To fix a chronic lateness problem, check your neural pathway

The key to breaking a lateness habit is patient brain retraining.

Have you ended friendships over someone’s chronic lateness? When someone’s late all the time, it’s difficult not to draw the conclusion that they value their time more than yours. It feels insulting, and it also ruins any plan as you find yourself wondering if the person will show up on time, and when they don’t you have to decide if it’s gotten too late to proceed, and then you need to strategize how on earth to deal with your clueless friend if/when he or she does arrive.


But lateness is a tough problem to kick, as many of us know. We know that being late, or even almost being late, creates unnecessary pressure, causes us to race into appointments stressed-out and making us forget what we meant to bring. We risk, and sometimes do, miss things altogether. What kind of person puts themselves and the people around them through this?

Psychologist Linda Sapadin has written How to Beat Procrastination in the Digital Age, and she’s found that a person who is often late tends to be one of these people:

  • The Perfectionist—This person arrives late because they can’t leave something unfinished, or because preparations for the appointment go on too long. Sapadin’s advice: Try to stop sweating the details so much.
  • The Crisismaker—This thrill-seeking type of person prefers the exhilaration and energy of being under pressure. Sapadin’s advice: Find a healthier way to stay energized, like working out.
  • The Defier—This person’s sending a message with lateness.

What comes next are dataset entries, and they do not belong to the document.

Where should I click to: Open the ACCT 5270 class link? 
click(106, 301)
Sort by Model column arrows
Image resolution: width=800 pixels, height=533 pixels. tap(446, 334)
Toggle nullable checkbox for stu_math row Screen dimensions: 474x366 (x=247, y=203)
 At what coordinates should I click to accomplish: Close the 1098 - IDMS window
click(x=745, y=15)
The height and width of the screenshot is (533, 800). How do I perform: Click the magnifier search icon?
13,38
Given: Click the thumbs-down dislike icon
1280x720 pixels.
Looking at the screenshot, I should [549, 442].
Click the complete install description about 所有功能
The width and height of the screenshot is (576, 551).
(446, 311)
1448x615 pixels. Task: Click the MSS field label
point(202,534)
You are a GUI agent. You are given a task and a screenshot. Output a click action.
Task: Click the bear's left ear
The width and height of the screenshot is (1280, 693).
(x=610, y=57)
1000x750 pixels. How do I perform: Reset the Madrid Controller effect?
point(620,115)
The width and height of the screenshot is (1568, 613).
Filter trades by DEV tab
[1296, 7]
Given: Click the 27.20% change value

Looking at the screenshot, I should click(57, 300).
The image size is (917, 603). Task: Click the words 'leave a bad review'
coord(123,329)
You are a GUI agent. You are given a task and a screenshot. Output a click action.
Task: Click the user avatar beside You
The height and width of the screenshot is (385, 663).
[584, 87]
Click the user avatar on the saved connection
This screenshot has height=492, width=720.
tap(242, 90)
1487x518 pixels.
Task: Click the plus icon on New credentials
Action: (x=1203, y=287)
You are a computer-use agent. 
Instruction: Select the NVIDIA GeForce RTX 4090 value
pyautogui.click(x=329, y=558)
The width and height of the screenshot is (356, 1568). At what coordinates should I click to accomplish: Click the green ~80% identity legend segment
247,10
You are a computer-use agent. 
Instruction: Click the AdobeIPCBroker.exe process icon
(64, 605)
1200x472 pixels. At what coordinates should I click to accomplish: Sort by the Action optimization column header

Sapadin’s advice: Consider being less reactive to your victim and being more pro-active about what’s bugging you.
  • The Dreamer—This person uses magical thinking to estimate the travel time, and imagines there’s time for stops along the way. Sapadin’s advice: Get more specific about required time and realistic about your expectations.

It’s tough to break any habit, including lateness. According to cognitive scientists, when we perform an action, we create a neural pathway in our brain. This is true of constructive actions and destructive ones. The more we repeat an action—that is, do it again and again—the more well-established that neural pathway becomes until it’s just essentially our default behavior. Author of Better Than Before: Mastering the Habits of Our Everyday Lives, Gretchen Rubin points out that while it may seem you’re repeatedly making a bad decision each time you’re late, it’s actually the opposite—what’s happening is that you’re not making a decision at all: You’re on autopilot, so your default neural pathway is the one down which you trippingly go.

It’s the same reason it’s hard to correct our mistakes: It takes consciously deciding to do something different to begin to develop a new neural pathway.

Retraining oneself requires a commitment and patience, since it can take a while to achieve. Organization consultant Rachelle Isip of The Order Expert suggests that breaking down regular daily habits to identify one appointment that's hard to get to on time provides a good place to begin. Other problem appointments can be addressed later.

Here are some ideas:

  • Back up the appointment time by 15 minutes: If an appointment is really at 9 am, treat it as being 8:45 am.
  • Physically rehearse the route to the appointment and time how long it takes.
  • Artificially inflate the travel time to build in a buffer for surprises.
  • Once you know the travel time, don’t add in stops along the way.
  • Use an alarm to make sure you leave on time. Whatever works,

It’s important to repeat the winning formula a few times to solidify the new habit—after all, this is about building new neural pathways.

Eventually, the new methodology will become standard operating procedure, which is to say the new default behavior. And wouldn’t it be nice to arrive somewhere early enough to chill a bit before everyone else is ready?